# Feature Extraction & TF-IDF

Today, we're going to implement our tf-idf counter and sketch out the broad outlines of our feature extraction code. Keep in mind, we want everything we write to be compatible with the cleaning and loading code we wrote yesterday, since that's the data that we'll be extracting features from!

In [None]:
from math import log

### Finding TF: Dictionary counting

For our TF function, we're going to want to count the number of times a word occurs in a document. Then, we must divide by the total length of the document to find the TF value of the word for that document.
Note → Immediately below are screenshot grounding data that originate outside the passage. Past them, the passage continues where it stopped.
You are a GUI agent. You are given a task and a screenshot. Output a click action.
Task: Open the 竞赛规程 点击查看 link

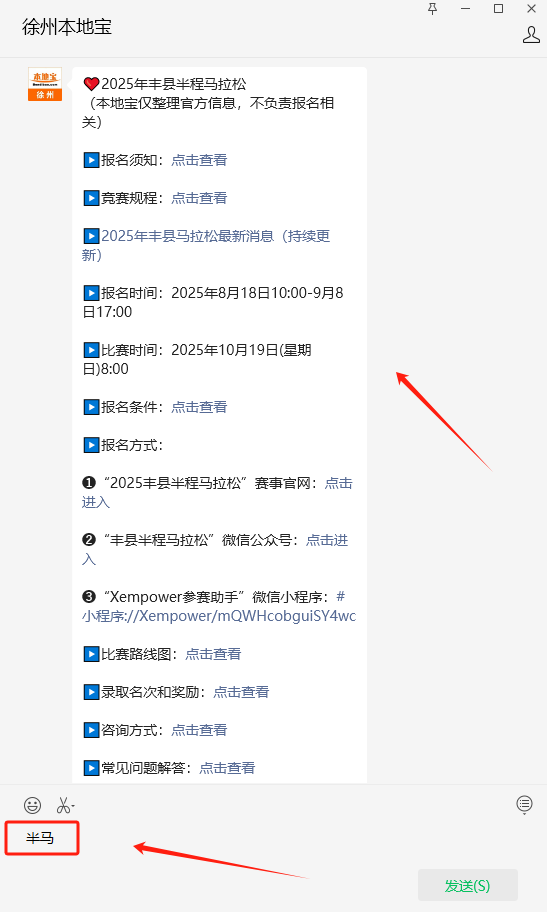(199, 198)
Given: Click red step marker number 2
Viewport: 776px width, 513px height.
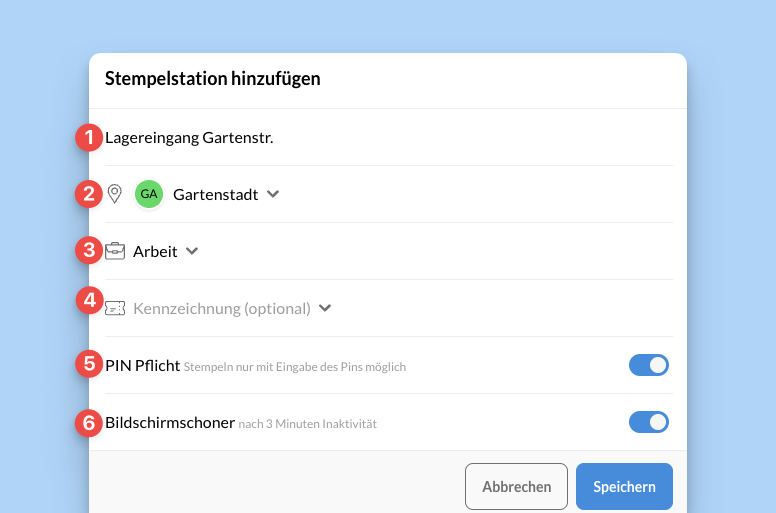Looking at the screenshot, I should point(89,194).
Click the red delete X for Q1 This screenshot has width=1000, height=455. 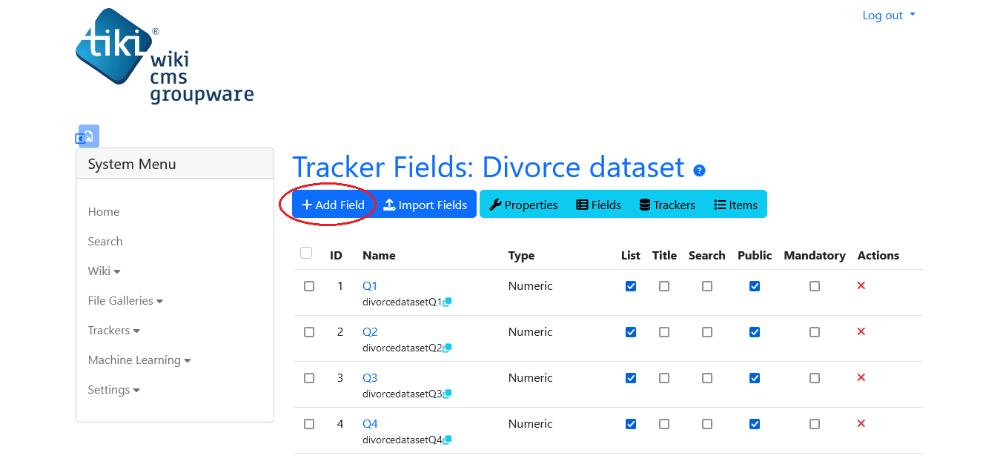(x=861, y=286)
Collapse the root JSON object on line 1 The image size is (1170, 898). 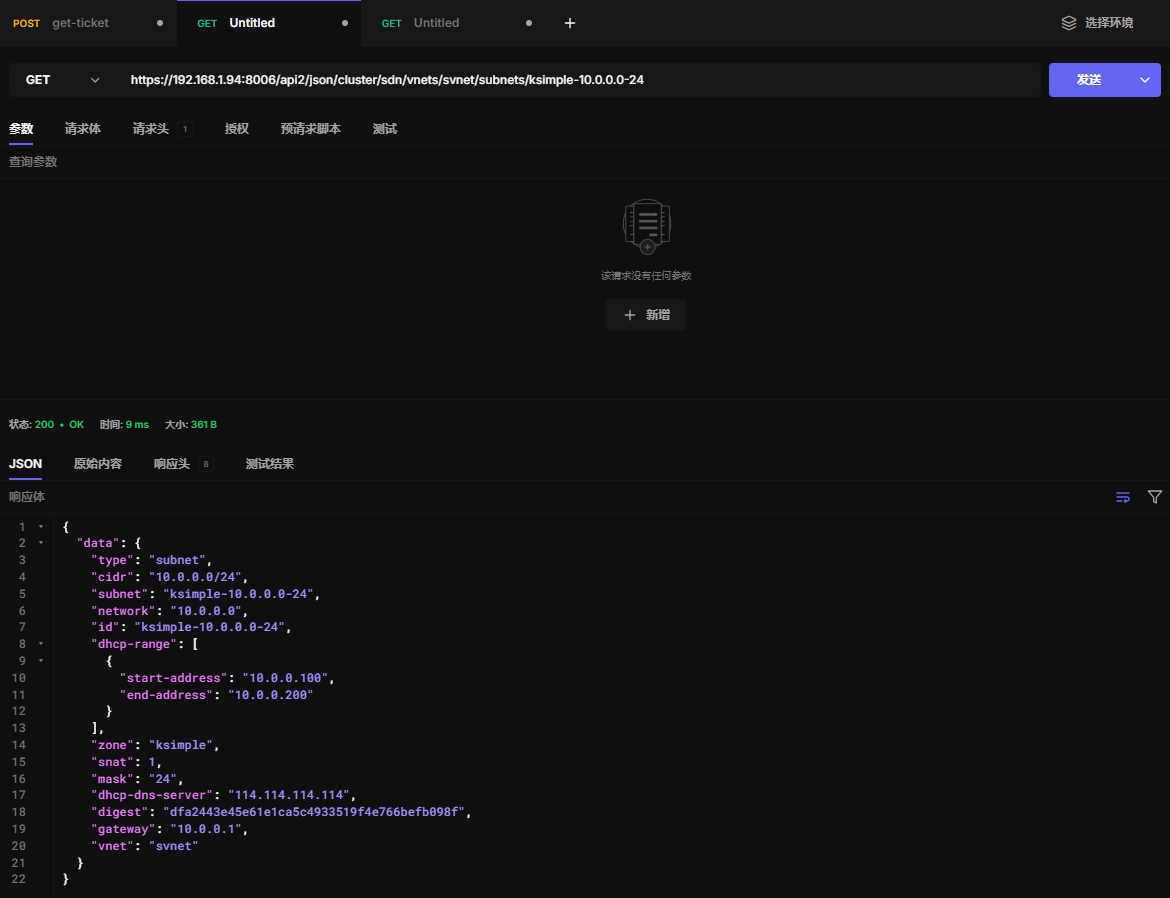tap(41, 526)

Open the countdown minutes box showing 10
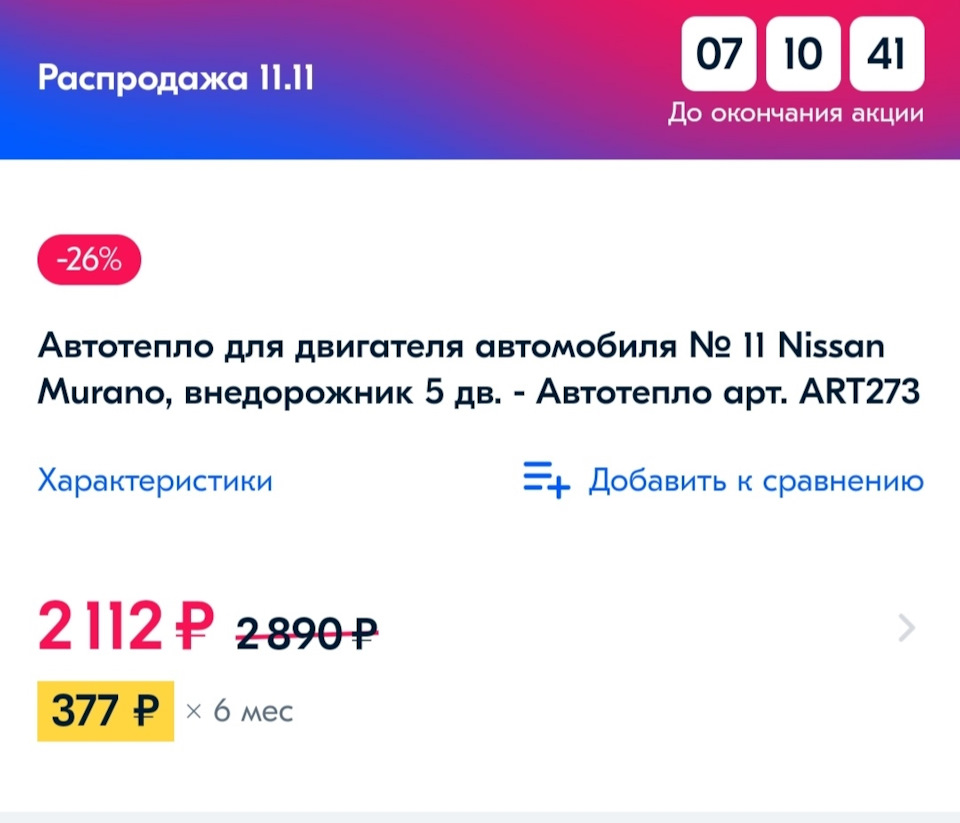tap(801, 55)
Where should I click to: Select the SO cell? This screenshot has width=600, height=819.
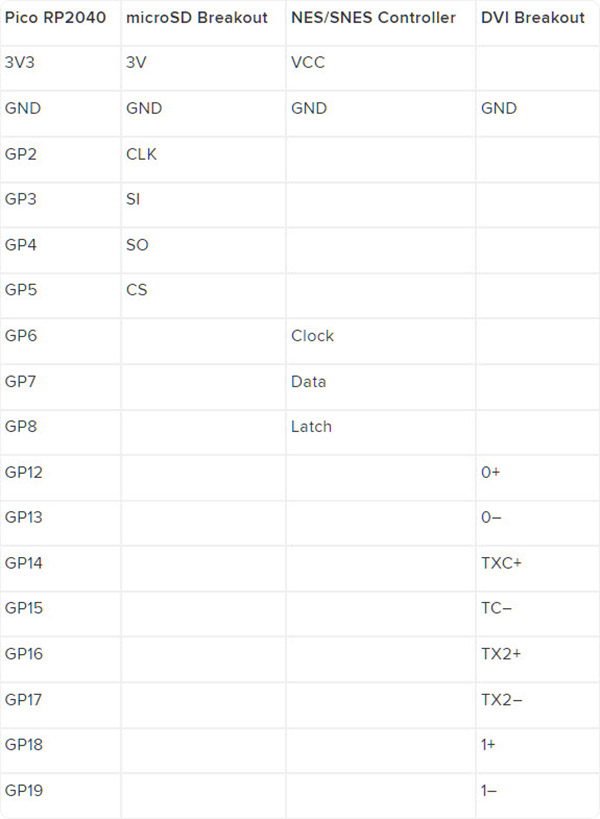pyautogui.click(x=137, y=245)
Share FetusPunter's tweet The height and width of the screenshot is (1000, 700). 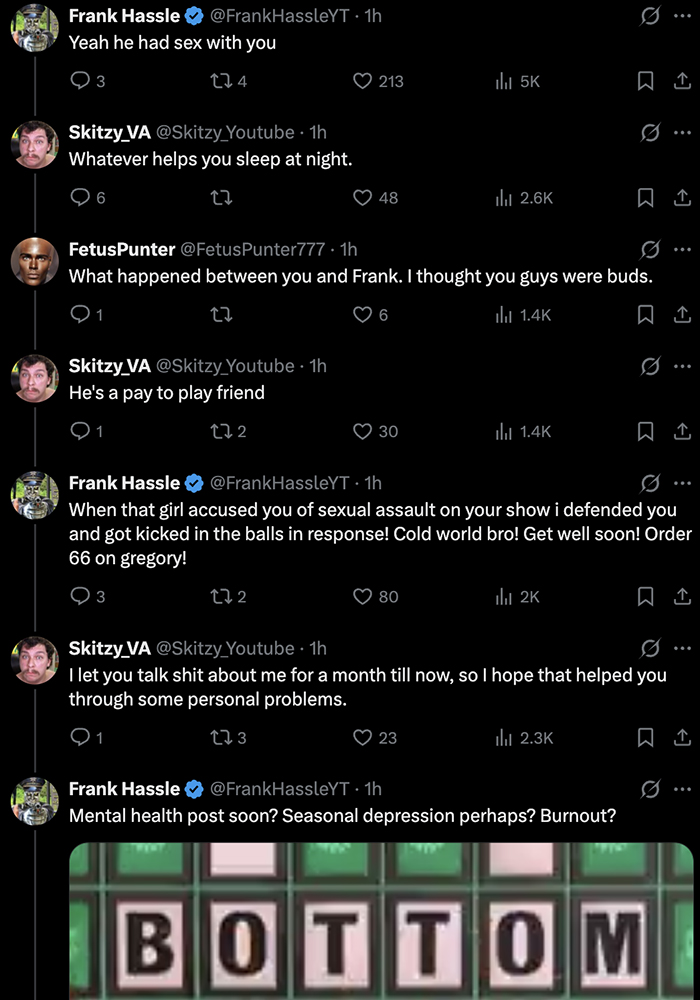pos(682,315)
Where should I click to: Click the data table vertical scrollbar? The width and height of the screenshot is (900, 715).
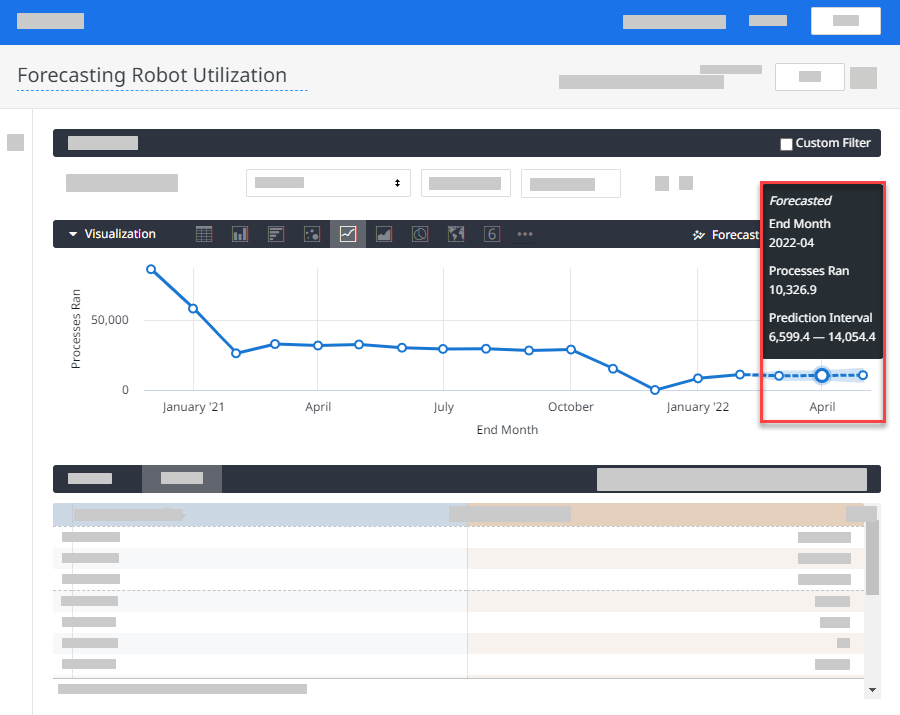(x=872, y=558)
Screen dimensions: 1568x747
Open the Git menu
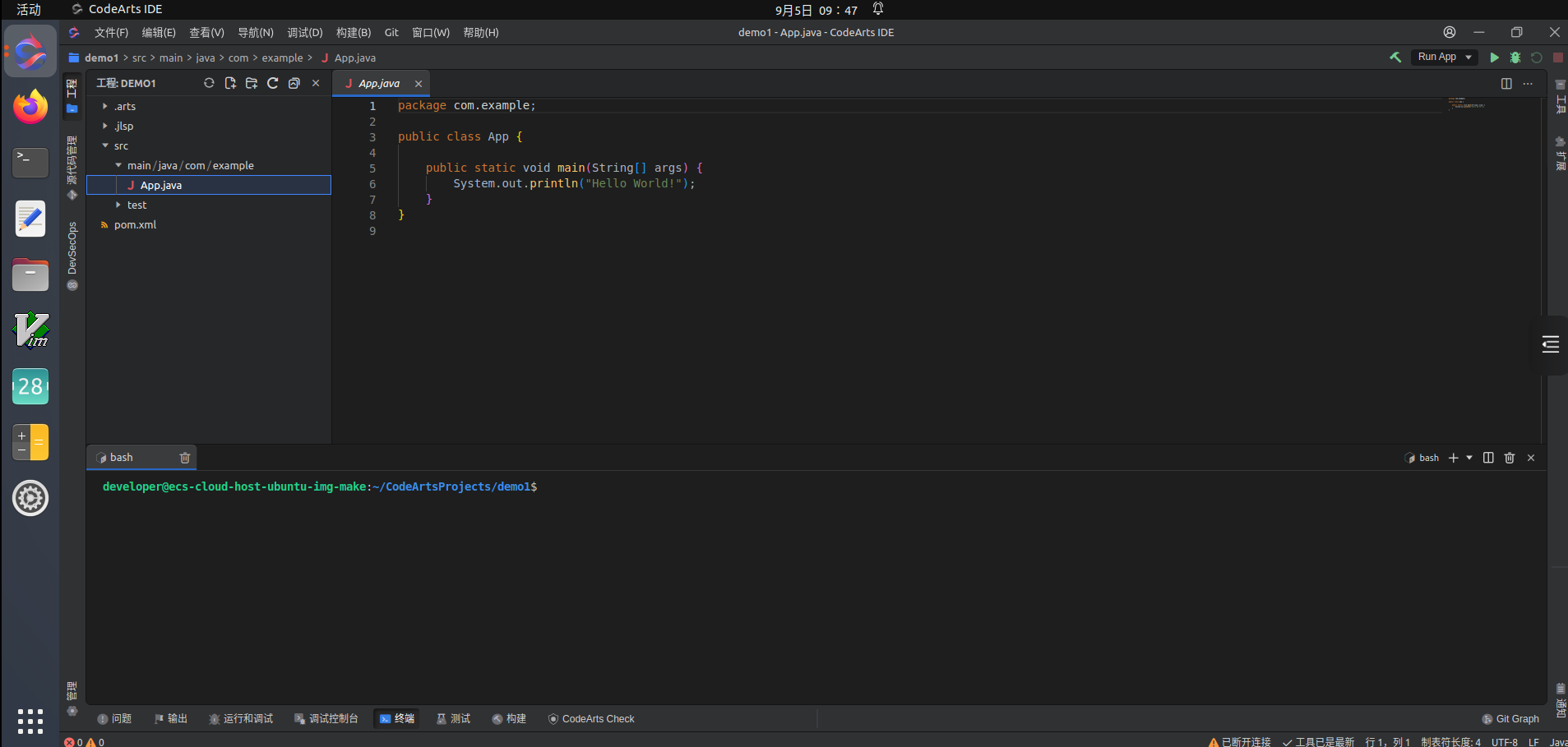[391, 33]
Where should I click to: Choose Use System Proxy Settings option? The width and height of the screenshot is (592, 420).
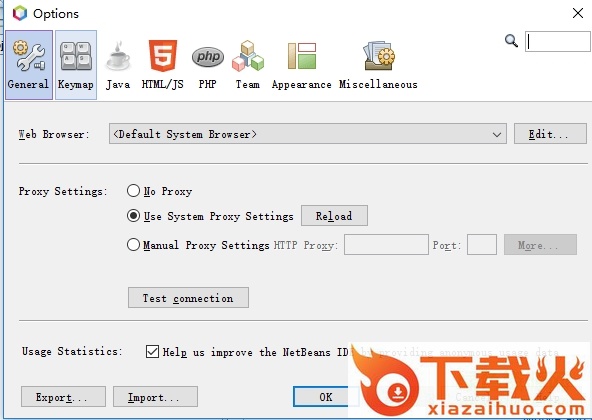pos(133,216)
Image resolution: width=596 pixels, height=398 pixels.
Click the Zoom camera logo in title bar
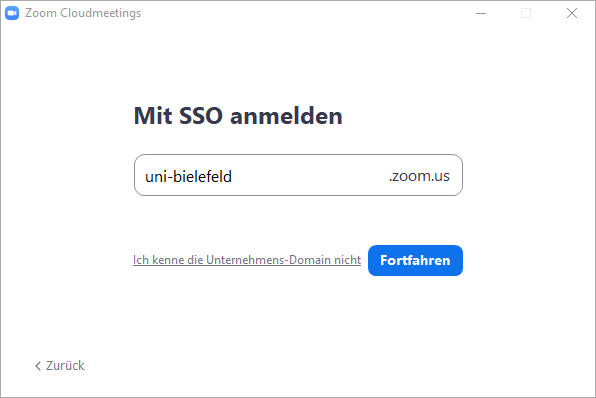click(x=12, y=13)
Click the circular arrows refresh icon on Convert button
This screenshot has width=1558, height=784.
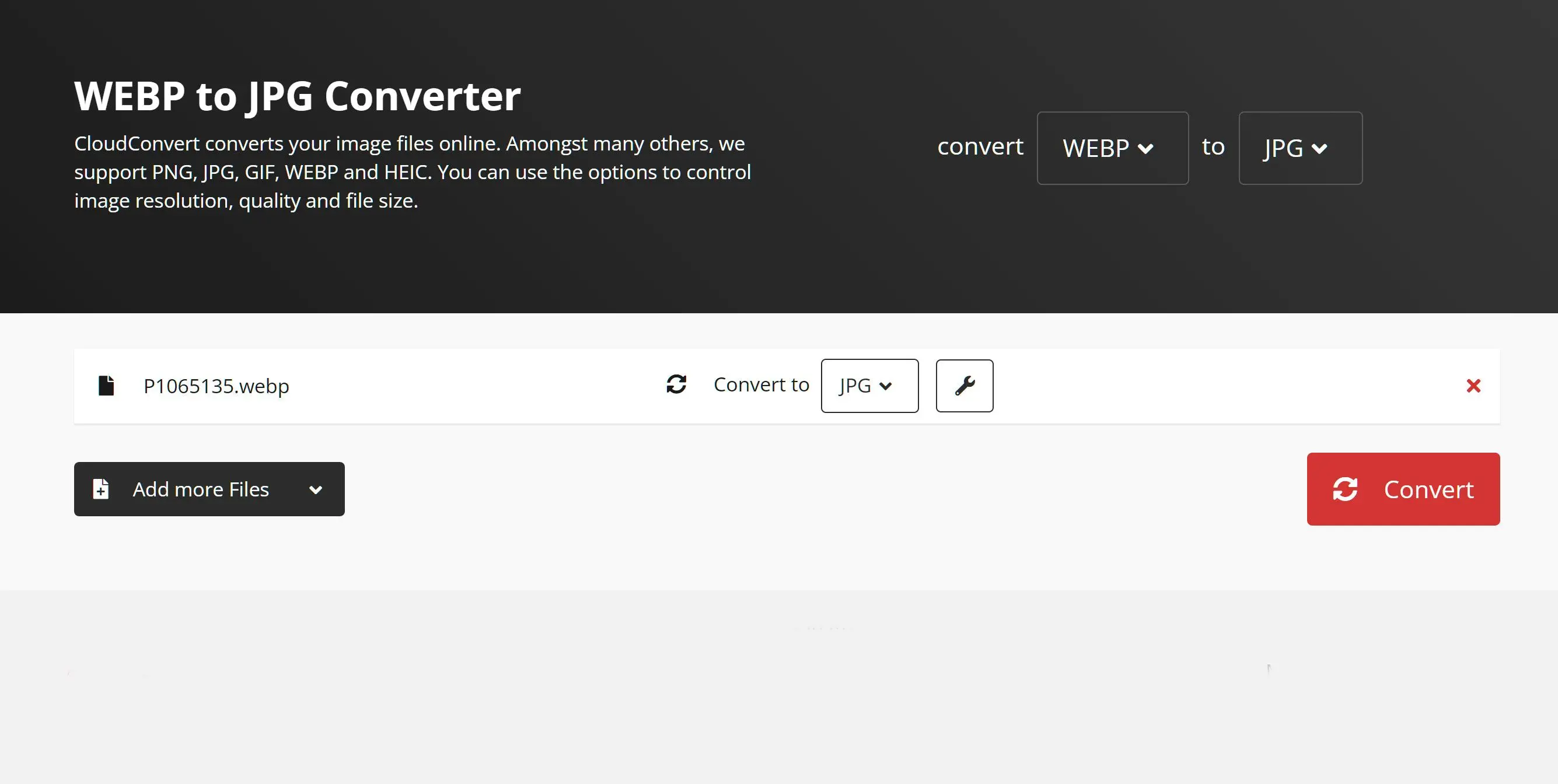(x=1346, y=489)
For now, we will have each document be a list of individual words, rather than one long sentence. This makes it easier to work with. We'll learn more about formatting data tomorrow.

In [None]:
# TODO:
# - find the number of times keyword shows up in document
# - find the length of the document
# - output the TF value
def find_tf(keyword, document):
    keyword_count = document.count(keyword)
    return keyword_count / len(document)

### IDF scaling

What we're going to do now is write a function that finds the relative frequency of any word across all documents (that is, what portion of documents contain that word). We will later use this term to scale individual term counts for each text document.

We're going to structure this function to read from a dictionary of text bodies. The keys in the dictionary are IDs, while the values are the documents, which are long Strings. Tomorrow, during data cleaning, this is the format we will use to represent the Fake News Challenge data.

Here is the documentation for the dictionary type. We're going to want a function that lets us loop through the keys and items in a dictionary --- can you find it? 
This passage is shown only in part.